Content starts

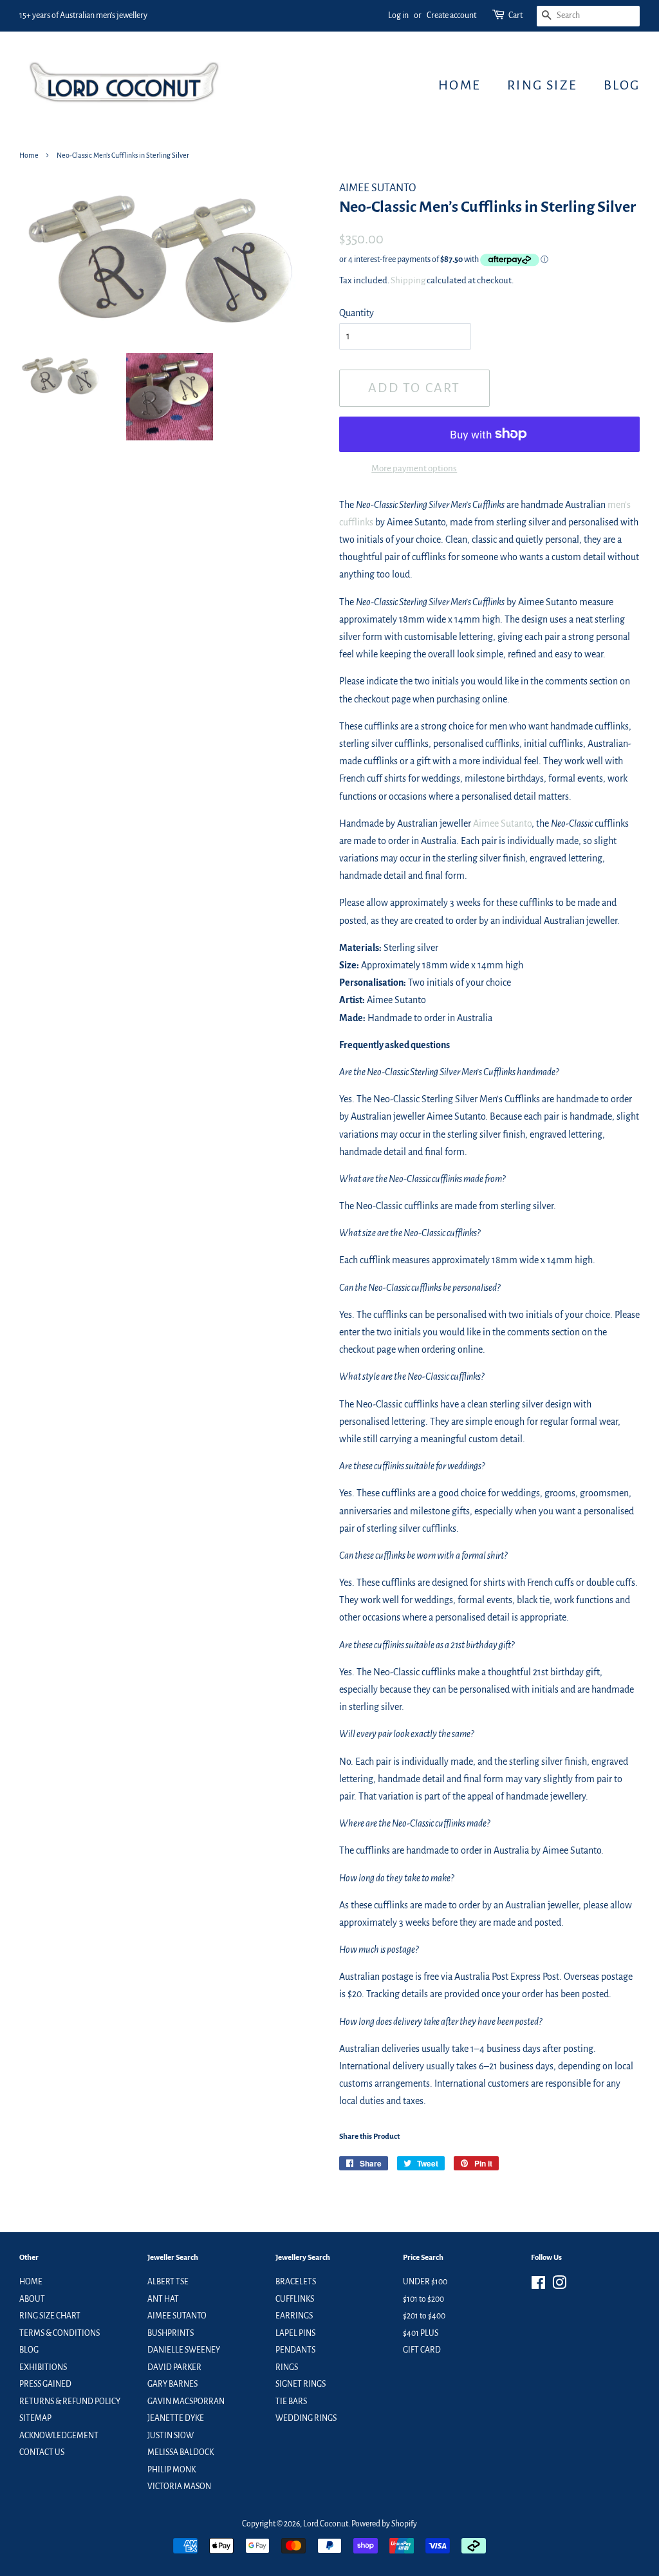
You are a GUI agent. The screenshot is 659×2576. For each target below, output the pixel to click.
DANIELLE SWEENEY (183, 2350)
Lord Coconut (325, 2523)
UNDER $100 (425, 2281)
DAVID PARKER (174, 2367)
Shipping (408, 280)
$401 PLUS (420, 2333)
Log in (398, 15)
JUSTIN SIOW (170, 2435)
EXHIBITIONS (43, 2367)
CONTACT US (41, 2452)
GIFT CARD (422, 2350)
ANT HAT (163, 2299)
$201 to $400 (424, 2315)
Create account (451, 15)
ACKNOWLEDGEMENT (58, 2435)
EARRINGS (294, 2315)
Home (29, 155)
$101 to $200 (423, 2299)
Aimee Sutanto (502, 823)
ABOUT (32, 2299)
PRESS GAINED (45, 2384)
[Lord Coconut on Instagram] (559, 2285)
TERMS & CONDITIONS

Content ends
Content starts

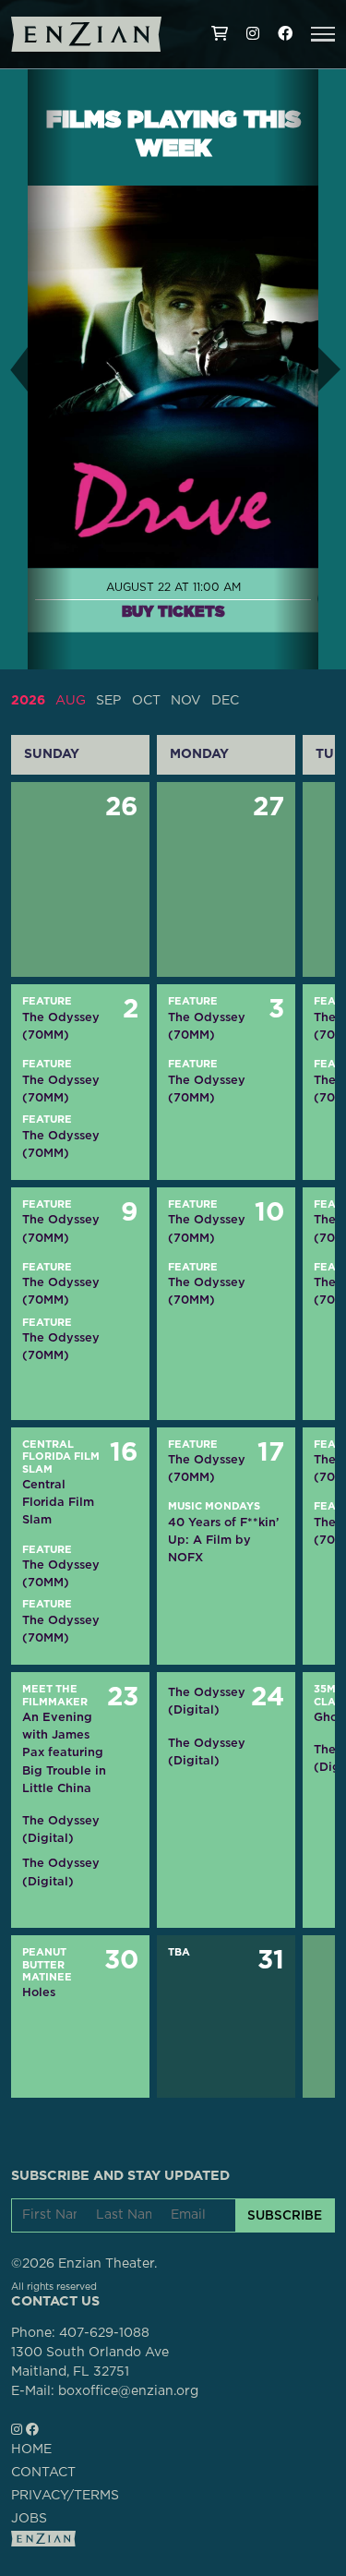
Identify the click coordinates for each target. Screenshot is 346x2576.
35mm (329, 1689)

Content ends

From the data above, reproduce word for word the lines running from the line with "ABOUT (32, 2299)" to the line with "TERMS & CONDITIONS", ends included.

ABOUT (32, 2299)
PRESS GAINED (45, 2384)
[Lord Coconut on Instagram] (559, 2285)
TERMS & CONDITIONS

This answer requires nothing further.